|Detection of Human, Mouse, and Rat PSMA1 by Western Blot. Western blot shows lysates of HeLa human cervical epithelial carcinoma cell line, HepG2 human hepatocellular carcinoma cell line, RAW 264.7 mouse monocyte/macrophage cell line, NRK rat normal kidney cell line, and Rat‑2 rat embryonic fibroblast cell line. PVDF membrane was probed with 0.2 µg/mL of Mouse Anti-Human PSMA1 Monoclonal Antibody (Catalog # MAB7565) followed by HRP-conjugated Anti-Mouse IgG Secondary Antibody (Catalog # HAF018). A specific band was detected for PSMA1 at approximately 30 kDa (as indicated). This experiment was conducted under reducing conditions and using Immunoblot Buffer Group 1.|
PSMA1 (Proteosome subunit alpha type-1; also 30 kDa prosomal protein/PROS30, HC2, proteasome component C2/PSC2, PSMA-1/ alpha 6, and NU) is a 30 kDa member of the peptidase T1A family of enzymes. It is widely expressed, and found in both cytoplasm and nucleus. Short-lived intracellular molecules (typically proteins) are enzymatically degraded by the 26S proteosome. This is a multisubunit 3D complex that is over 2000 kDa in size, and recognizes previously ubiquitinated proteins. The middle of this 26S complex is shaped like a barrel with four staves that run circumferentially rather than longitudinally. Each stave contains seven subunits, with
beta ‑type subunits generating the two center staves, and alpha -type subunits comprising the outer, or flanking staves. The function of the barrel, also known as the 20S protease core "particle", is to enzymatically cleave substrates that enter its chamber.
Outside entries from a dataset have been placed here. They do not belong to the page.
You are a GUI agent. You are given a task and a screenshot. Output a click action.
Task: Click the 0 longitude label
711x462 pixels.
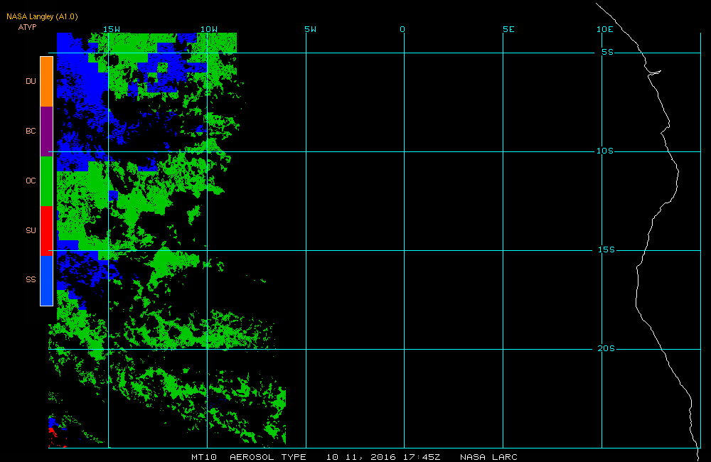pos(402,29)
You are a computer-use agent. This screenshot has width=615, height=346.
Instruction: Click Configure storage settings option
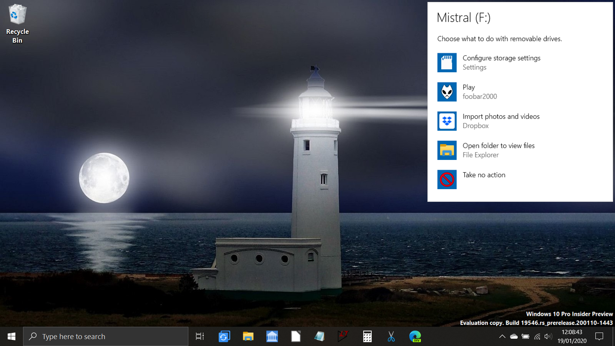[x=501, y=63]

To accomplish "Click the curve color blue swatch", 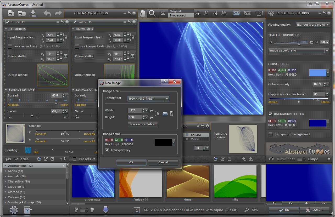I will pyautogui.click(x=317, y=73).
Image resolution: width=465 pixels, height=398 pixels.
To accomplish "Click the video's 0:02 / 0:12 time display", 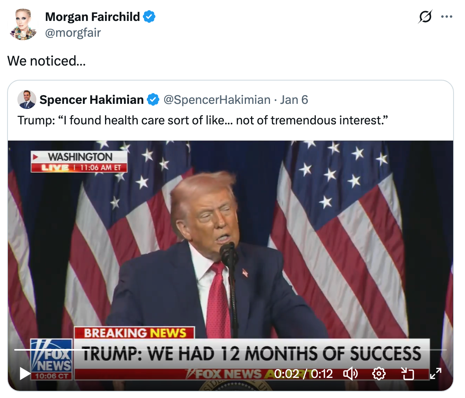I will coord(304,373).
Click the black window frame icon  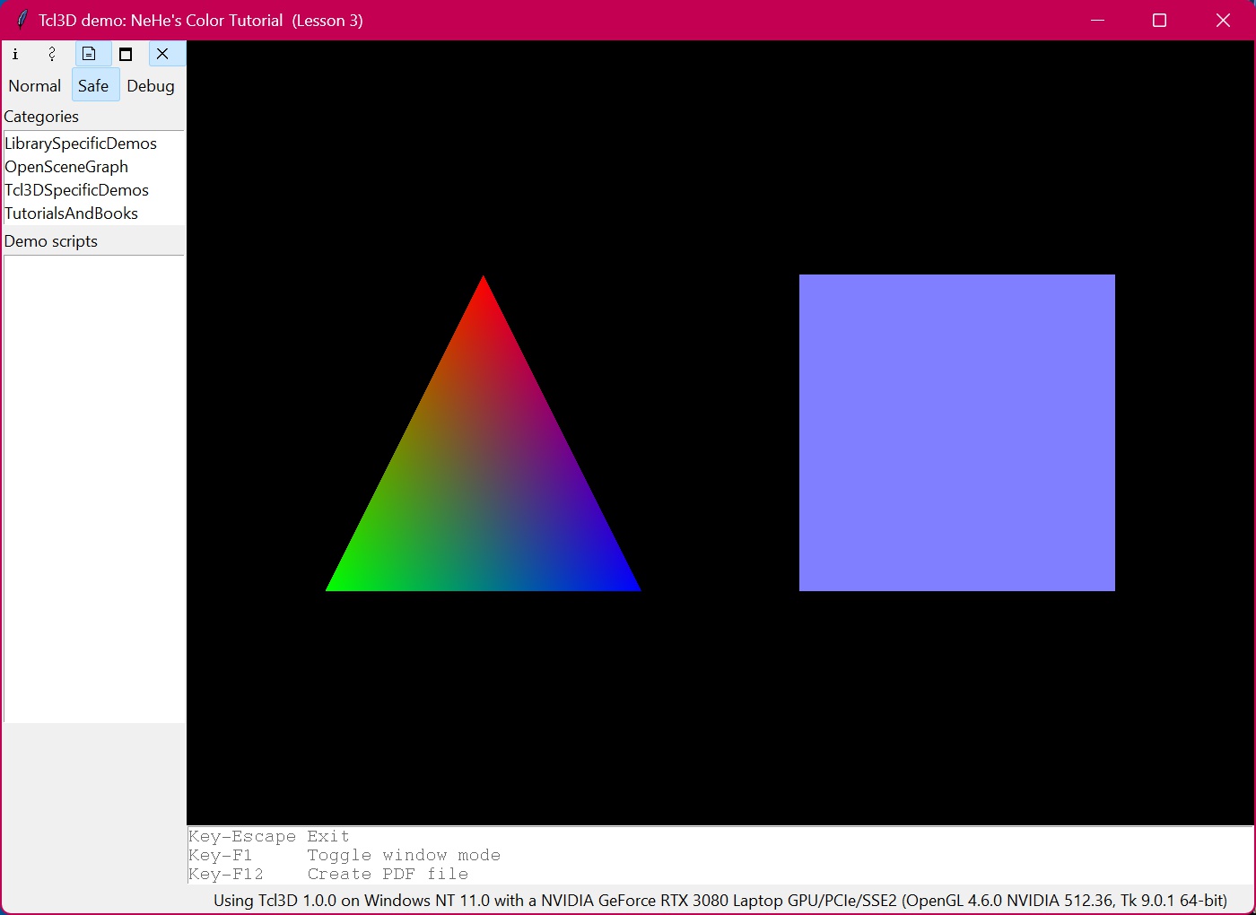tap(126, 54)
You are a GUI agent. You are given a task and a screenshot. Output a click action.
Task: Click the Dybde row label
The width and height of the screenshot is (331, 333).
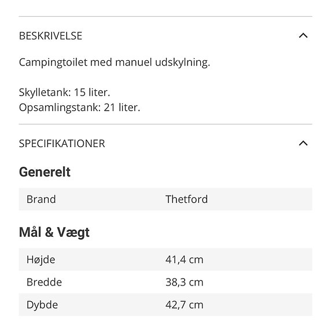pos(42,305)
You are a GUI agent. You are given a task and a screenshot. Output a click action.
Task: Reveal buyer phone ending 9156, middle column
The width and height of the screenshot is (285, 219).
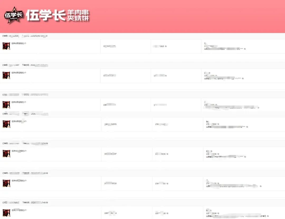point(167,154)
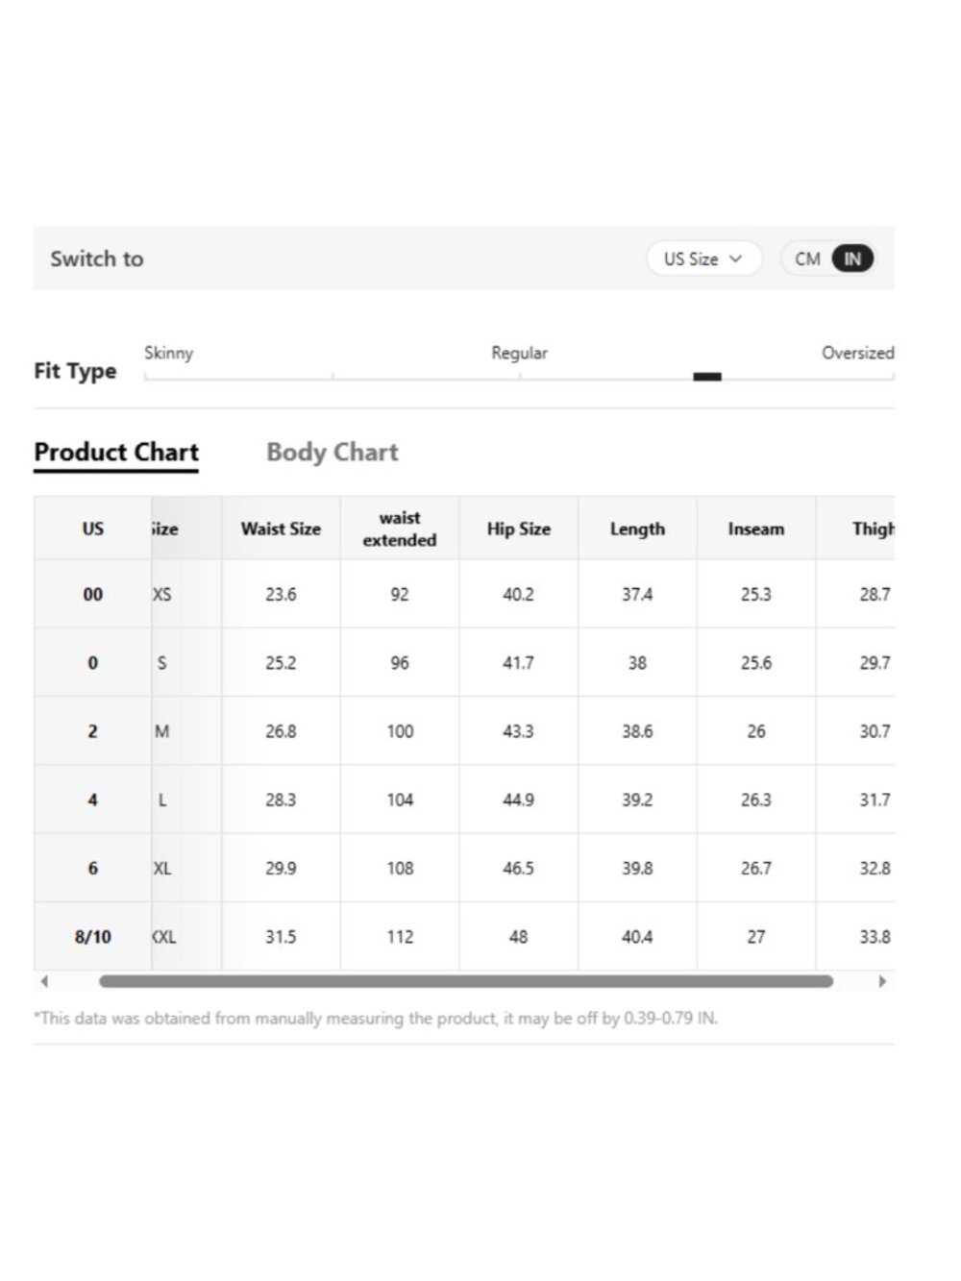Select the Product Chart tab
This screenshot has width=961, height=1281.
(x=116, y=452)
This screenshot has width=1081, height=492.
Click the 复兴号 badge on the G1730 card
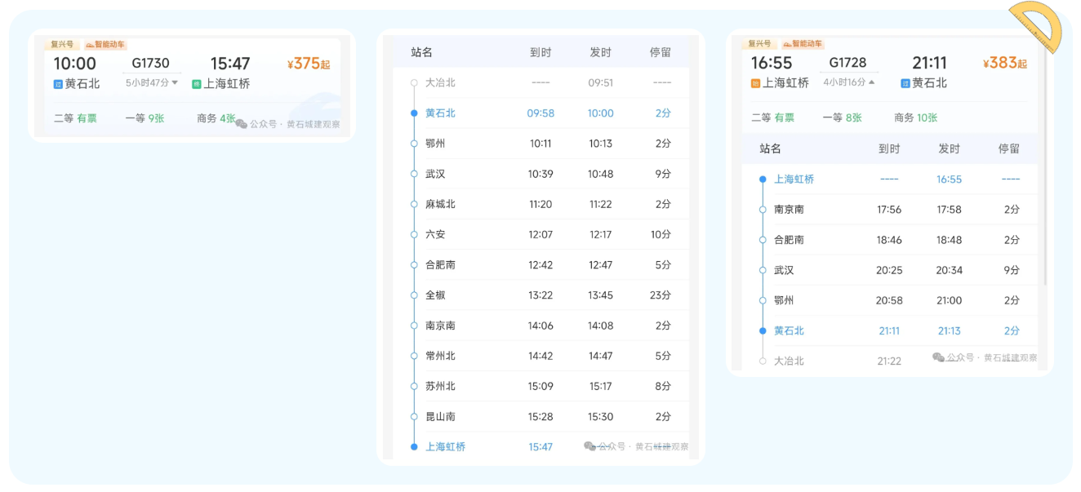(x=62, y=43)
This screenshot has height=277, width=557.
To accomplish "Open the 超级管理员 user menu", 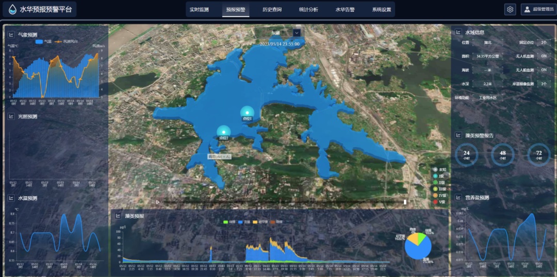I will pos(538,9).
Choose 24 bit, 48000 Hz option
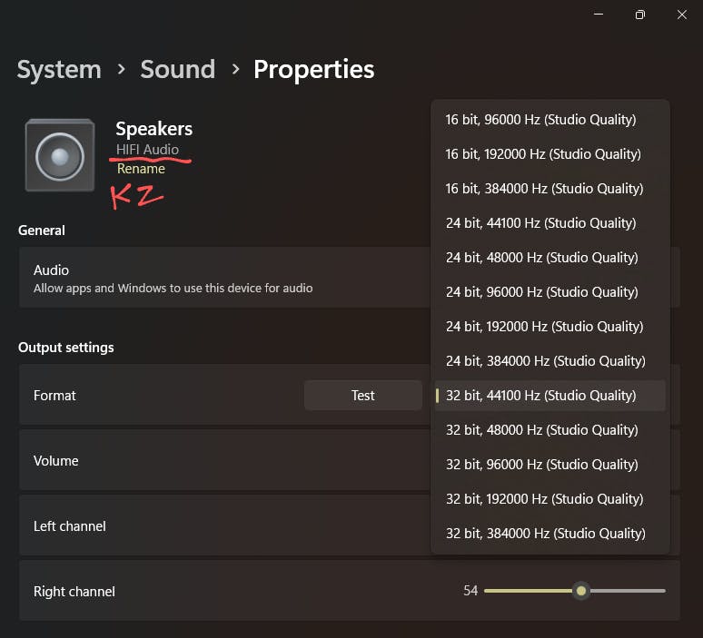This screenshot has width=703, height=638. [x=541, y=258]
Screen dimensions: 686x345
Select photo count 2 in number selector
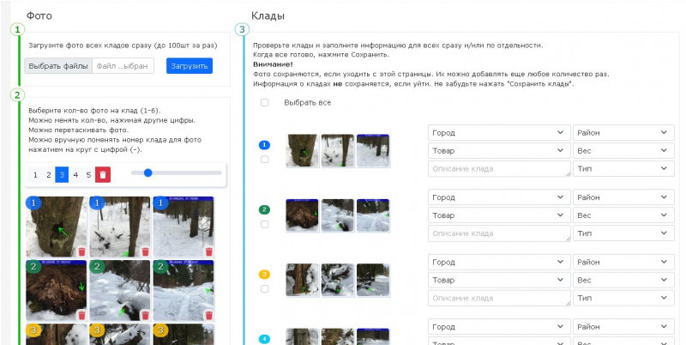(x=48, y=174)
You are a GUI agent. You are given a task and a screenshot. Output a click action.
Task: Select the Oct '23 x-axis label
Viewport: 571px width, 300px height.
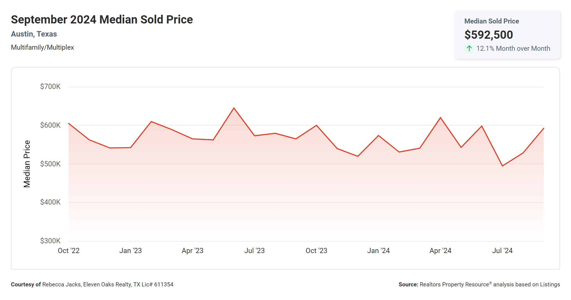coord(316,251)
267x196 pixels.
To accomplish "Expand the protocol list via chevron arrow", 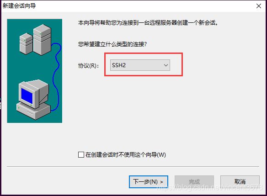I will click(166, 65).
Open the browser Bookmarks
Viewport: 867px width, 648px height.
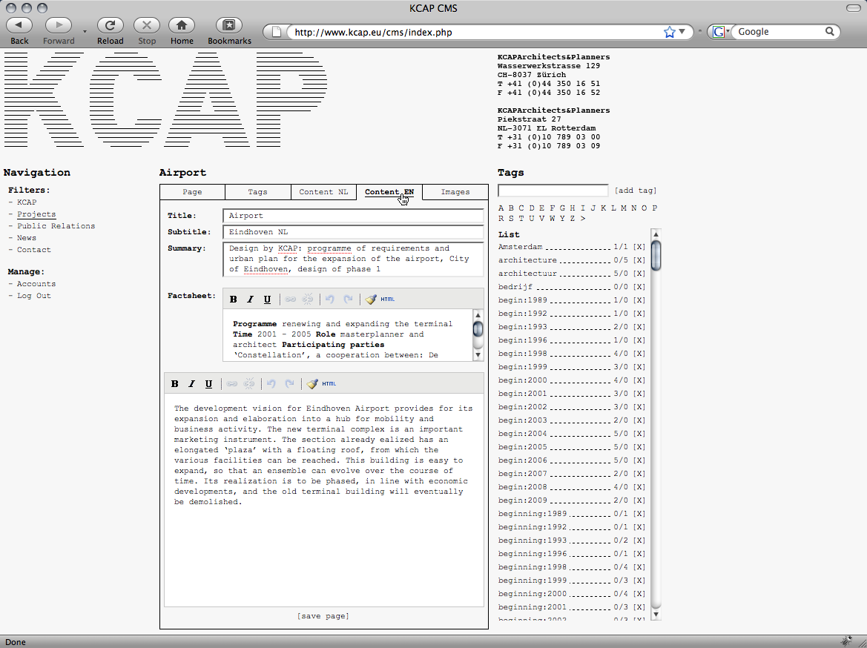click(229, 26)
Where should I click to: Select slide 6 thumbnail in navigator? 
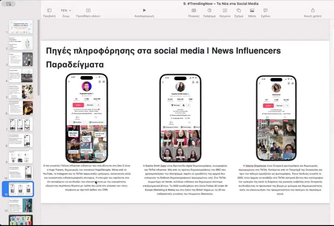(x=21, y=108)
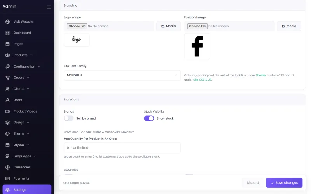Open Visit Website globe icon

tap(7, 22)

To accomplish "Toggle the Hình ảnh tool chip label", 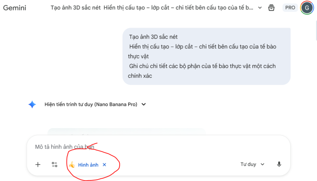I will click(x=88, y=165).
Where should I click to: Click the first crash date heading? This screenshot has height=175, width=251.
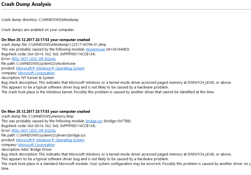click(46, 40)
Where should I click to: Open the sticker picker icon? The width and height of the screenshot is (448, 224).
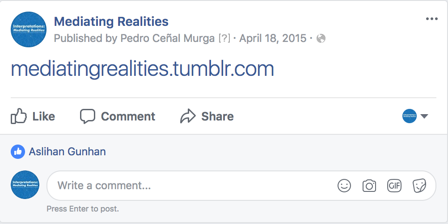pyautogui.click(x=419, y=186)
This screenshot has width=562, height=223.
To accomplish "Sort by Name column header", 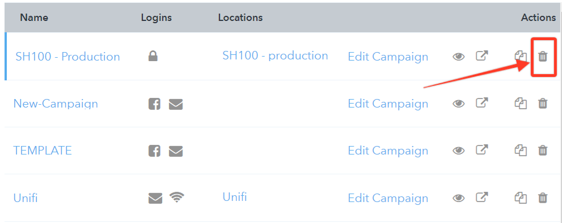I will coord(34,18).
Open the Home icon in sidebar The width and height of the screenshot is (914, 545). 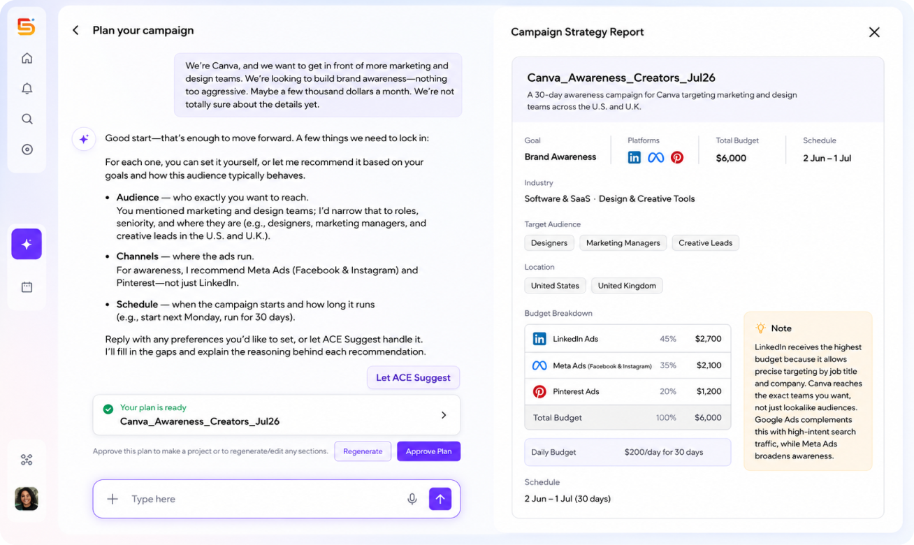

For proteins, this is done by beta ‑type subunits. The 26S complex also cleaves mRNA, and this is mediated by alpha -type subunits. PSMA-1/ alpha 6 does not cleave mRNA, but it does positively regulate PSMA5/ alpha 5 catalytic activity. Notably, PSMA1 has also been reported to bind to LPS. Human PSMA1 is 263 amino acids (aa) in length. It contains an acetylated Met at position #1, plus three utilized phosphorylation sites at Tyr6, Thr11, and Ser16. There are at least four potential isoform variants. Three utilize alternative start sites. One shows a start site at Met140, while a second and third initiates translation at sites 6 and 43 aa upstream of the standard site, respectively. A fourth isoform possess a 16 aa substitution for aa 115-263. Over aa 16-263, human PSMA1 shares 98% aa sequence identity with mouse PSMA1.